Italian police staged a late-night raid on the Austrian biathlon team's Winter Olympics quarters on Saturday, an Austrian Olympic chief and investigative source said.
"The searches are ongoing in the Austrian biathlon staff's lodgings. They were made at the request of the Turin prosecutors," said the source.
The subject of the investigation is the possible presence of banned substances, he added. The secretary-general of the Austrian Olympic Committee Heinz Jungwirth told Reuters there had been a police raid on Austrian biathletes in Pragelato.
"There was a suspicion of doping and the athletes had to submit to doping tests," he said.
Sources close to the International Olympic Committee (IOC) said it would issue a statement shortly.
There have been six biathlon races so far at the 2006 Winter Games and not one Austrian medallist in the sport.
There are four more biathlon races due before the end of these Winter Olympics.
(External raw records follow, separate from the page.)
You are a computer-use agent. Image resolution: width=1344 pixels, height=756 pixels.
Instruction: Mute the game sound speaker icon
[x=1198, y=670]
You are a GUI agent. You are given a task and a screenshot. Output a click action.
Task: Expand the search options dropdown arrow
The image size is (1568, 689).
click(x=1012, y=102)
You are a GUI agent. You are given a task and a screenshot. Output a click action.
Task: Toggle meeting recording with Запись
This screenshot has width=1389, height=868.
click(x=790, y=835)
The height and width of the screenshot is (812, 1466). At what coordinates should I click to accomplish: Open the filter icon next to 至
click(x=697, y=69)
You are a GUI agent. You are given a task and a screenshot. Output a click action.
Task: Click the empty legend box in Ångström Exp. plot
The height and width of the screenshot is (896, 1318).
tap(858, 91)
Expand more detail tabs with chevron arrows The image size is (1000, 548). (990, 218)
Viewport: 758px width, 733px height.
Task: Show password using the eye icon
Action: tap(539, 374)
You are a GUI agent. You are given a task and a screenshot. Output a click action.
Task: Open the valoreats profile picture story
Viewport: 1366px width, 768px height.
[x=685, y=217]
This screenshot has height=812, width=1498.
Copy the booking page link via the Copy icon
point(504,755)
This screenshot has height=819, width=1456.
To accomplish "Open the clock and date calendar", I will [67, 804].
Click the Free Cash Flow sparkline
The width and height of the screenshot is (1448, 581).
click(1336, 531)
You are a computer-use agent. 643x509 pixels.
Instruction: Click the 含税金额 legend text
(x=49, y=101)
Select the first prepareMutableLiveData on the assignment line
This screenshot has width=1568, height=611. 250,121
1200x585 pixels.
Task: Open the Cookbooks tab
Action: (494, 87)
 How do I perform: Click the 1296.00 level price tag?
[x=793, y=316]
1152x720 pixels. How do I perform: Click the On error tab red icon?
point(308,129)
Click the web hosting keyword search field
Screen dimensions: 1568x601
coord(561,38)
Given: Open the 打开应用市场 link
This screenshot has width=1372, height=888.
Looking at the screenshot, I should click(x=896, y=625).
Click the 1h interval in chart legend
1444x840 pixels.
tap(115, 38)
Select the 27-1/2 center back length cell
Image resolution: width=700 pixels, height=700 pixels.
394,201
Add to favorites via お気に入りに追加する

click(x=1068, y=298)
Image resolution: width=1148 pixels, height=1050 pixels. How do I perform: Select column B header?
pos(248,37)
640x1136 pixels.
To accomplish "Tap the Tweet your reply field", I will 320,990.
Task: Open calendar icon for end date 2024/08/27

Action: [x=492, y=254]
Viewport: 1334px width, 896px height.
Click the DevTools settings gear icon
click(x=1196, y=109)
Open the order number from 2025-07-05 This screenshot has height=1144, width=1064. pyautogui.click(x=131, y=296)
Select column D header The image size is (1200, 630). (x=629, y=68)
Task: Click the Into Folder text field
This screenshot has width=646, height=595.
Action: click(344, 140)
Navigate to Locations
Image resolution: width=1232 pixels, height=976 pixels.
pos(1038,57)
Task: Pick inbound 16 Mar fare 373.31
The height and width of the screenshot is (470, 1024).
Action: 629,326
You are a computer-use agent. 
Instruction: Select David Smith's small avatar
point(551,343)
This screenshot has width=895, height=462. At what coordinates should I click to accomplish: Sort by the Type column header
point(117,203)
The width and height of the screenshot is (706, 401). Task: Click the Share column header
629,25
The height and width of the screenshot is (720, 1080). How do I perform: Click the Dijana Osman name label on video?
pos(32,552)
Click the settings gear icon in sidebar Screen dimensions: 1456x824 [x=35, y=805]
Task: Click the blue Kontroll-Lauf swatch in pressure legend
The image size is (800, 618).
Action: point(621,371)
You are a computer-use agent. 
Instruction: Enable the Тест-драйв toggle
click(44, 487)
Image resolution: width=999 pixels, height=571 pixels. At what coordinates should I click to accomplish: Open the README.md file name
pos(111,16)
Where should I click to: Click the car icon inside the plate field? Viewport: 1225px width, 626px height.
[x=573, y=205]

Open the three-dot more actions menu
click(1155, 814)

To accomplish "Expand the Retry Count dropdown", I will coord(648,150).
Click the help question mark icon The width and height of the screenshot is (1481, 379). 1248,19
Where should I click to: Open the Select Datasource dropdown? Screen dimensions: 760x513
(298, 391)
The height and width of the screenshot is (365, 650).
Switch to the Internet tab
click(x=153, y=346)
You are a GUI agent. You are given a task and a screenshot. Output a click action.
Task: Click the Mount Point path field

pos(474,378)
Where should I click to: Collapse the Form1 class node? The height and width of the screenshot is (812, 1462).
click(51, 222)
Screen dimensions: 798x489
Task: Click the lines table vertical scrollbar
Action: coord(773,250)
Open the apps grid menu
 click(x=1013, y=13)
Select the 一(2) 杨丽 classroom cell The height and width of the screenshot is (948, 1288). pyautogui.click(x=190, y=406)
The next is scheduled for Tuesday.
The Italian government, which introduced strict doping laws before it won the right to host the Turin Olympics, has refused to relax them to correspond with IOC rules which foresee only non-penal sanctions for drugs users.
Even a last-minute compromise between the IOC and the host country on who would handle the doping tests during the Games had failed to include a moratorium on launching criminal procedures against athletes found using banned substances.
That left the IOC concerned that athletes could be subjected to police raids and face prison sentences if they tested positive.